BEGIN DATA EXCERPTS

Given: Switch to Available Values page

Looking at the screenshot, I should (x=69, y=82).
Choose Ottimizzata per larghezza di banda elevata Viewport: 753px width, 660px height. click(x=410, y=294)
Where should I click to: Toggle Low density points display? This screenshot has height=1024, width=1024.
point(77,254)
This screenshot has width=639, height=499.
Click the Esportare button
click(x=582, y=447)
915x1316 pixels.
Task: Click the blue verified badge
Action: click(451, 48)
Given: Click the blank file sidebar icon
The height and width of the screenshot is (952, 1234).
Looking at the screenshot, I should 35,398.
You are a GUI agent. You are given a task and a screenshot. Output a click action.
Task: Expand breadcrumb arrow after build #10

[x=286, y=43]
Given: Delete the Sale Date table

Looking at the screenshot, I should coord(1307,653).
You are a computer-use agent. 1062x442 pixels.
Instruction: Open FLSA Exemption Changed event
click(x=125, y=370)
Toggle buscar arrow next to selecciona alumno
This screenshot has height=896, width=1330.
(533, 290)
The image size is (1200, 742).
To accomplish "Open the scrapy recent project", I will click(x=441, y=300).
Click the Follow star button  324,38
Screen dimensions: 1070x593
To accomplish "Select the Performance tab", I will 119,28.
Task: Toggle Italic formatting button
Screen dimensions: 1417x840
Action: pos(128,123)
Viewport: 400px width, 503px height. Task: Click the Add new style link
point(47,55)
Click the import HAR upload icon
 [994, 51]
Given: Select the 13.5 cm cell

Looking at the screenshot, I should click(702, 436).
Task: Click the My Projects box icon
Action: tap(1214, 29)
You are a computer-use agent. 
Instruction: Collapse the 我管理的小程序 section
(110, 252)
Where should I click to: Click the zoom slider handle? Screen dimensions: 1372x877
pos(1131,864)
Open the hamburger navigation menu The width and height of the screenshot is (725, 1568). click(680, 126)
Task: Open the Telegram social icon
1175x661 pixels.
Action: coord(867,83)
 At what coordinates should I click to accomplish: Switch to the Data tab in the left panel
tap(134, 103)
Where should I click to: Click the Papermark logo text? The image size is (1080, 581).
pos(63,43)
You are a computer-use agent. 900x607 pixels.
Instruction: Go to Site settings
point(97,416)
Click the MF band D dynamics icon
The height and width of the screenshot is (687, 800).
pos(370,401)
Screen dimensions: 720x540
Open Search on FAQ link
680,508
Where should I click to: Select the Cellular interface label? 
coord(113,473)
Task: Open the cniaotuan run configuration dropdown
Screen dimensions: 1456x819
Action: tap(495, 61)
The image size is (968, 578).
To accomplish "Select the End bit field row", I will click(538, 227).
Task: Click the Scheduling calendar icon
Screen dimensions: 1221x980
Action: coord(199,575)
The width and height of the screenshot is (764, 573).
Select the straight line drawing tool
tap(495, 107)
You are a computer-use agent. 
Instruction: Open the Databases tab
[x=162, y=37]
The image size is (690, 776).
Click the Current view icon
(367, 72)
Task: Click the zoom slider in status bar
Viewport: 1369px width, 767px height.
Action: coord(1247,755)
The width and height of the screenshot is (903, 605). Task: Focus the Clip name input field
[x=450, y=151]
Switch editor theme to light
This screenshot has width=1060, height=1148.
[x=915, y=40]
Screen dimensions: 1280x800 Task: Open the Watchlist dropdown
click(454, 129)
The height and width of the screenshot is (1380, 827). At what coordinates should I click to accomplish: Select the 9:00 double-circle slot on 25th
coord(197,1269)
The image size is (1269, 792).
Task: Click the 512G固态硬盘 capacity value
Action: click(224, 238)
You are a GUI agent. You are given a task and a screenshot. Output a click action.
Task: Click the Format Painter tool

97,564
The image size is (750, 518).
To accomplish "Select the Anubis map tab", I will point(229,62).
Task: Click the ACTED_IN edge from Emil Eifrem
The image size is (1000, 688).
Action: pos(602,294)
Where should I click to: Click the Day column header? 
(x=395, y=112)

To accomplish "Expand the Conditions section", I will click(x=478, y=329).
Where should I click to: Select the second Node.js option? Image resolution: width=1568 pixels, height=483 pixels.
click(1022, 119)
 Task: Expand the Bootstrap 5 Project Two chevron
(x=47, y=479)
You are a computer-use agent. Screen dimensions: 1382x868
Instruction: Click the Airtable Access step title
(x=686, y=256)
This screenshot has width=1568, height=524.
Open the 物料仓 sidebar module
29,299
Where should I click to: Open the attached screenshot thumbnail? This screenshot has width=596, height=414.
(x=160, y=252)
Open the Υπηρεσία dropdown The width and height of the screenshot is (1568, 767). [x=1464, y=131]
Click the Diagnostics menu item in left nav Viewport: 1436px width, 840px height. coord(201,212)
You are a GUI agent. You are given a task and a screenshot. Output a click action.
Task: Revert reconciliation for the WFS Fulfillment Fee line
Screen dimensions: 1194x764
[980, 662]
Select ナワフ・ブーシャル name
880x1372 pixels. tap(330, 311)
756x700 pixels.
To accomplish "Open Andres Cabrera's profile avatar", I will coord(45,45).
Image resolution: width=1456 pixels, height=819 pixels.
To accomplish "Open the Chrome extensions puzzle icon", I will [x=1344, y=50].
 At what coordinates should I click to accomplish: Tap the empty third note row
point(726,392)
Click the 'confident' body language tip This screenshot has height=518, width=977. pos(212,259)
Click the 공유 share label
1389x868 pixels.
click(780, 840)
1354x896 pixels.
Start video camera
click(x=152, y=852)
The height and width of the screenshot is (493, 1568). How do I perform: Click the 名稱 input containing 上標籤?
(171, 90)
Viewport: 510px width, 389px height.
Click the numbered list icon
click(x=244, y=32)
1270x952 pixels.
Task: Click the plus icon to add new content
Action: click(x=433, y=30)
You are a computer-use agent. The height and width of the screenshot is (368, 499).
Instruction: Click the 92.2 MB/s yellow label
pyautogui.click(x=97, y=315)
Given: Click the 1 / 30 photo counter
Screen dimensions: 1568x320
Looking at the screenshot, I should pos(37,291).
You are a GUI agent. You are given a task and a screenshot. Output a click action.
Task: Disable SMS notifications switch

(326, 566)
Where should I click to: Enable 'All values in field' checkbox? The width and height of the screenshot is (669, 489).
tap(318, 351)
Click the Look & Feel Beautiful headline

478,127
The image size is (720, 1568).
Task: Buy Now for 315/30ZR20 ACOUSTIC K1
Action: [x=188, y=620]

END DATA EXCERPTS

Rewrite the stretch of the listing from the line containing "Screen dimensions: 1280x800" through the line containing "click(454, 129)", replacing "Watchlist" with "Portfolio" and leaving everything else in those lines unchanged.

CORRECT OUTPUT:
Screen dimensions: 1280x800 Task: Open the Portfolio dropdown
click(454, 129)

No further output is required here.